(Stored data entries)
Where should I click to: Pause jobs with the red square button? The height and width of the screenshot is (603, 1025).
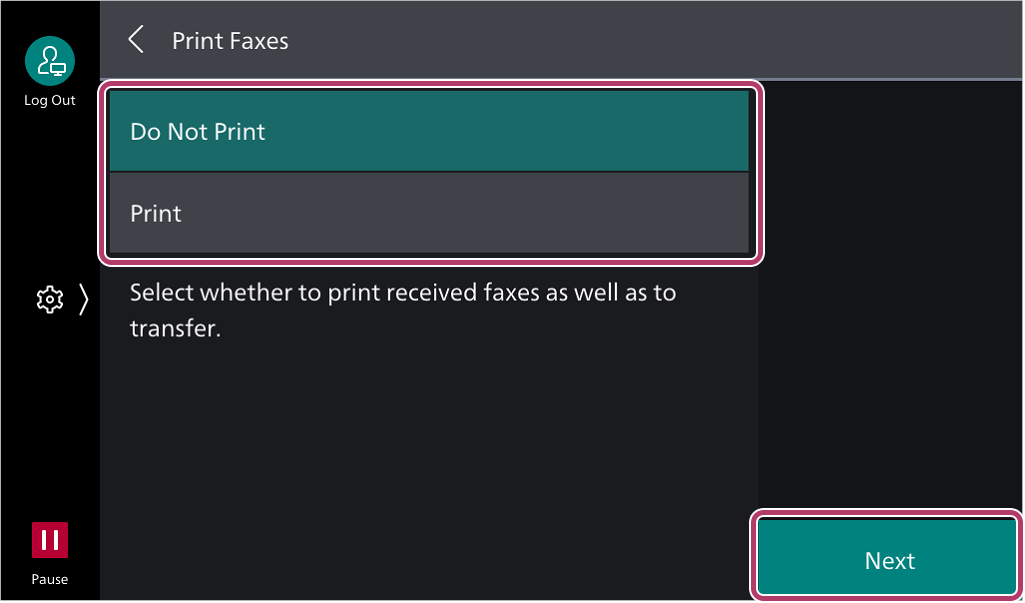50,540
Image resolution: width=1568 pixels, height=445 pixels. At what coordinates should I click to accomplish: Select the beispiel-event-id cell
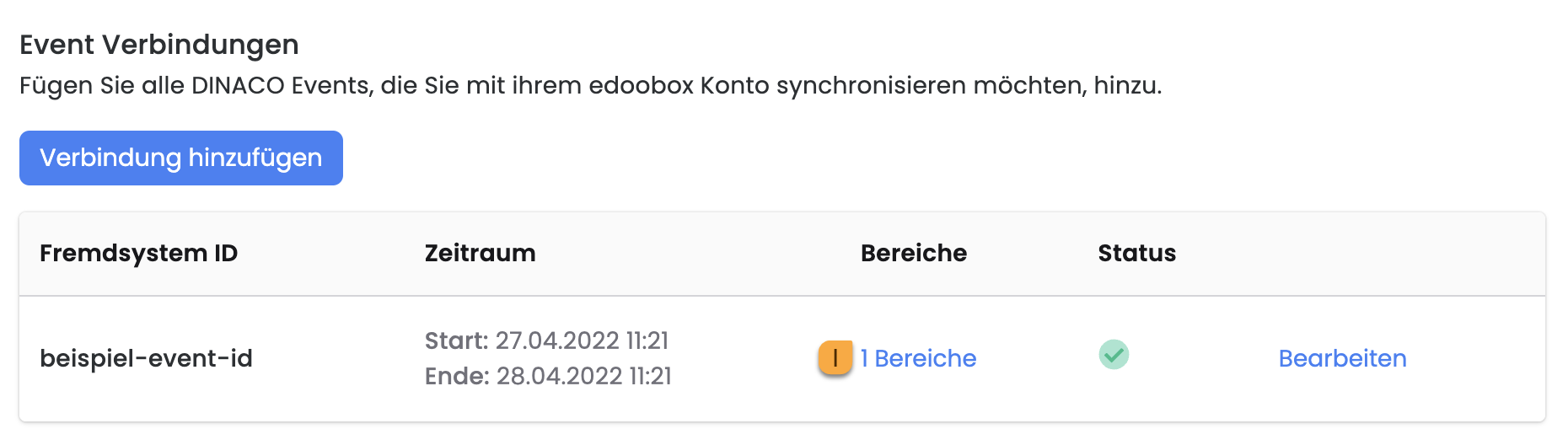(x=146, y=358)
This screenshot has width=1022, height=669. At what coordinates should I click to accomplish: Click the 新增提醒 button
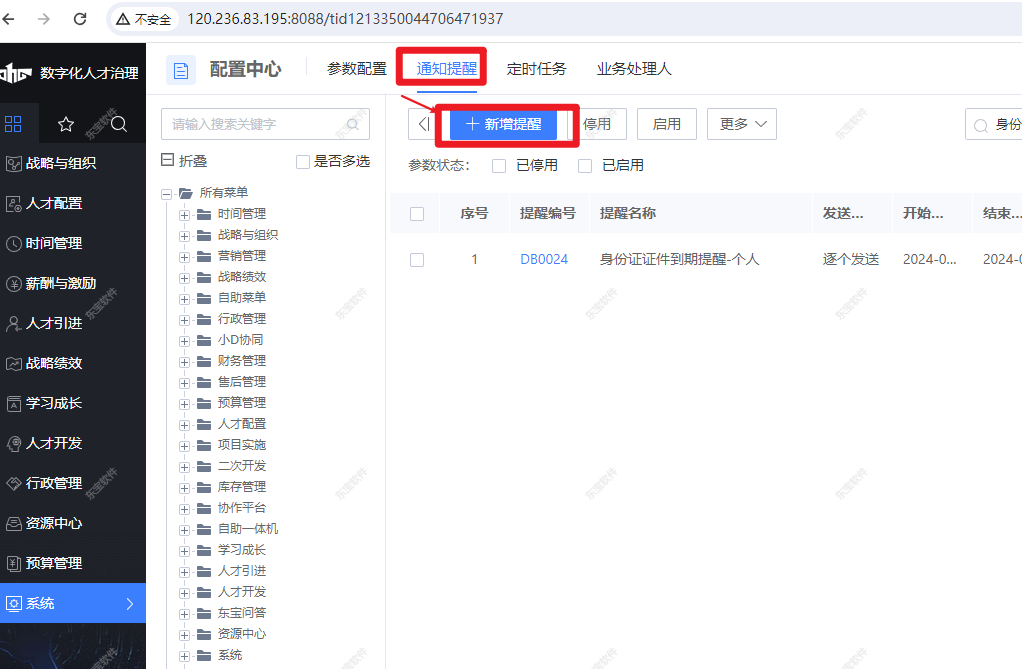[505, 123]
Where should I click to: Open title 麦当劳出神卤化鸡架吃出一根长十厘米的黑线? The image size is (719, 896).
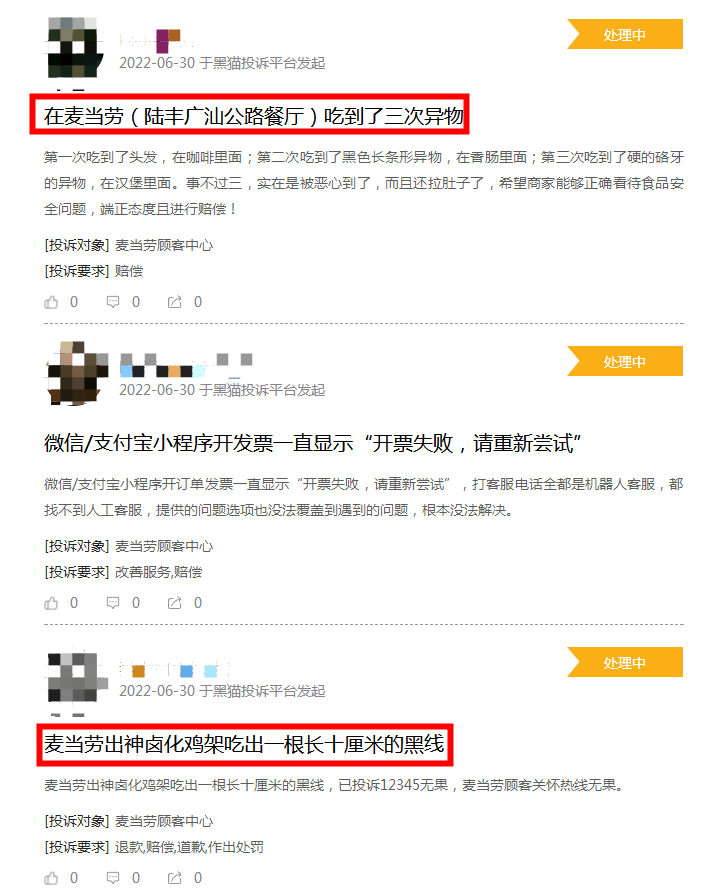244,744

Work to be completed:
Beginning at the line that contains "This screenshot has", retype each line of the data above through the very last one. Do not retype the pictures.

Exercise solution:
This screenshot has width=1022, height=669. At what coordinates should I click to accomplish: Click the 新增提醒 button
[505, 123]
Where should I click to: Open title 麦当劳出神卤化鸡架吃出一根长十厘米的黑线? The image size is (719, 896).
244,744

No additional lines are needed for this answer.